═════ Dataset ═════

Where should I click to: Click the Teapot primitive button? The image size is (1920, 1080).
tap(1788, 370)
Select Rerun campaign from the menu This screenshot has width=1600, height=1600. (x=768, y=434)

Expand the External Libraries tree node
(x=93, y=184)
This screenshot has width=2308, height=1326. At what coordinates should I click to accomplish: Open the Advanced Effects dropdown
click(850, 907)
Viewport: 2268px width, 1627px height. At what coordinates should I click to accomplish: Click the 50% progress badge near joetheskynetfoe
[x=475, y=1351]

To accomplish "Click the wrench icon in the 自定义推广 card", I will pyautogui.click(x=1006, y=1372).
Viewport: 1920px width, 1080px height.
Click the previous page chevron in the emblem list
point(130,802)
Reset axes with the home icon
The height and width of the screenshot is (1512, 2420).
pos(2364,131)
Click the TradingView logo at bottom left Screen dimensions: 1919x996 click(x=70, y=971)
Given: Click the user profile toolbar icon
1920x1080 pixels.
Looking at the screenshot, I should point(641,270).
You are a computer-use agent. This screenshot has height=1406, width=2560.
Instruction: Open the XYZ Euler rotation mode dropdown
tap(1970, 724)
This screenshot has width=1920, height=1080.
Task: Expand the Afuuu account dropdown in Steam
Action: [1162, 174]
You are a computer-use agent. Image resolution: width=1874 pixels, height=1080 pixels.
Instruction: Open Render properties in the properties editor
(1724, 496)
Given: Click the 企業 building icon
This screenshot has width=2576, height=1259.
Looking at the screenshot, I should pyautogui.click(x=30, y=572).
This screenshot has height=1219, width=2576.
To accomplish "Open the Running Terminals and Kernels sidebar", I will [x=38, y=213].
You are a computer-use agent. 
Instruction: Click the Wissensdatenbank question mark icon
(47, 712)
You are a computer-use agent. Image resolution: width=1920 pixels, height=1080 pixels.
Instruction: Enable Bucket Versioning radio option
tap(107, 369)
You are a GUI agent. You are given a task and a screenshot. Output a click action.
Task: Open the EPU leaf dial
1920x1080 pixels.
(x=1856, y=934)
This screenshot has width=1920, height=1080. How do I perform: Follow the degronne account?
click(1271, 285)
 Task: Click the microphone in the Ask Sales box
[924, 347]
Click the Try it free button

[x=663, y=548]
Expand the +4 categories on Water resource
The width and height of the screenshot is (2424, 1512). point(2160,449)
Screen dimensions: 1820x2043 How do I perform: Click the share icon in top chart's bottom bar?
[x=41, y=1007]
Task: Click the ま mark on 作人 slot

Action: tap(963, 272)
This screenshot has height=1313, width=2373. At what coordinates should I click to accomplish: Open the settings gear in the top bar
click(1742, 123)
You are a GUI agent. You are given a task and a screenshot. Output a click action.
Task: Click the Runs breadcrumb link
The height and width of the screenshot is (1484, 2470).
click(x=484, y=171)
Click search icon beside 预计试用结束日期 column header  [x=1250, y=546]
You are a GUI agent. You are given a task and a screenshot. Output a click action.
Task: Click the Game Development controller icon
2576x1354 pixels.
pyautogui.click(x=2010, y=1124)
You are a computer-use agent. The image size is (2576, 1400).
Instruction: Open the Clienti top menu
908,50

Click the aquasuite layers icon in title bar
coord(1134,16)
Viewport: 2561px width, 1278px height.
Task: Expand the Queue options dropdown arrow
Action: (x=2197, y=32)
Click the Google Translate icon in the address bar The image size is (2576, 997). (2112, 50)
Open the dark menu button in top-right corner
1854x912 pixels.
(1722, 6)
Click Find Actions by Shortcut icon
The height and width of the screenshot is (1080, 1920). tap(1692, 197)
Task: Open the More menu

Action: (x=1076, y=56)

═════

**Exercise directions:**
Give the material above again in its entirety, exactly as it appears.

**Result of this exercise:**
Where should I click to: Click the Teapot primitive button? The image size is (1920, 1080).
tap(1788, 370)
Select Rerun campaign from the menu This screenshot has width=1600, height=1600. (x=768, y=434)

Expand the External Libraries tree node
(x=93, y=184)
This screenshot has width=2308, height=1326. At what coordinates should I click to accomplish: Open the Advanced Effects dropdown
click(850, 907)
Viewport: 2268px width, 1627px height. At what coordinates should I click to accomplish: Click the 50% progress badge near joetheskynetfoe
[x=475, y=1351]

To accomplish "Click the wrench icon in the 自定义推广 card", I will pyautogui.click(x=1006, y=1372).
Viewport: 1920px width, 1080px height.
Click the previous page chevron in the emblem list
point(130,802)
Reset axes with the home icon
The height and width of the screenshot is (1512, 2420).
pos(2364,131)
Click the TradingView logo at bottom left Screen dimensions: 1919x996 click(x=70, y=971)
Given: Click the user profile toolbar icon
1920x1080 pixels.
Looking at the screenshot, I should point(641,270).
You are a computer-use agent. This screenshot has height=1406, width=2560.
Instruction: Open the XYZ Euler rotation mode dropdown
tap(1970, 724)
This screenshot has width=1920, height=1080.
Task: Expand the Afuuu account dropdown in Steam
Action: [1162, 174]
You are a computer-use agent. Image resolution: width=1874 pixels, height=1080 pixels.
Instruction: Open Render properties in the properties editor
(1724, 496)
Given: Click the 企業 building icon
This screenshot has width=2576, height=1259.
Looking at the screenshot, I should pyautogui.click(x=30, y=572).
This screenshot has height=1219, width=2576.
To accomplish "Open the Running Terminals and Kernels sidebar", I will [x=38, y=213].
You are a computer-use agent. 
Instruction: Click the Wissensdatenbank question mark icon
(47, 712)
You are a computer-use agent. Image resolution: width=1920 pixels, height=1080 pixels.
Instruction: Enable Bucket Versioning radio option
tap(107, 369)
You are a GUI agent. You are given a task and a screenshot. Output a click action.
Task: Open the EPU leaf dial
1920x1080 pixels.
(x=1856, y=934)
This screenshot has width=1920, height=1080. How do I perform: Follow the degronne account?
click(1271, 285)
 Task: Click the microphone in the Ask Sales box
[924, 347]
Click the Try it free button

[x=663, y=548]
Expand the +4 categories on Water resource
The width and height of the screenshot is (2424, 1512). point(2160,449)
Screen dimensions: 1820x2043 How do I perform: Click the share icon in top chart's bottom bar?
[x=41, y=1007]
Task: Click the ま mark on 作人 slot

Action: tap(963, 272)
This screenshot has height=1313, width=2373. At what coordinates should I click to accomplish: Open the settings gear in the top bar
click(1742, 123)
You are a GUI agent. You are given a task and a screenshot. Output a click action.
Task: Click the Runs breadcrumb link
The height and width of the screenshot is (1484, 2470).
click(x=484, y=171)
Click search icon beside 预计试用结束日期 column header  [x=1250, y=546]
You are a GUI agent. You are given a task and a screenshot. Output a click action.
Task: Click the Game Development controller icon
2576x1354 pixels.
pyautogui.click(x=2010, y=1124)
You are a computer-use agent. The image size is (2576, 1400).
Instruction: Open the Clienti top menu
908,50

Click the aquasuite layers icon in title bar
coord(1134,16)
Viewport: 2561px width, 1278px height.
Task: Expand the Queue options dropdown arrow
Action: (x=2197, y=32)
Click the Google Translate icon in the address bar The image size is (2576, 997). (2112, 50)
Open the dark menu button in top-right corner
1854x912 pixels.
(1722, 6)
Click Find Actions by Shortcut icon
The height and width of the screenshot is (1080, 1920). tap(1692, 197)
Task: Open the More menu

Action: (x=1076, y=56)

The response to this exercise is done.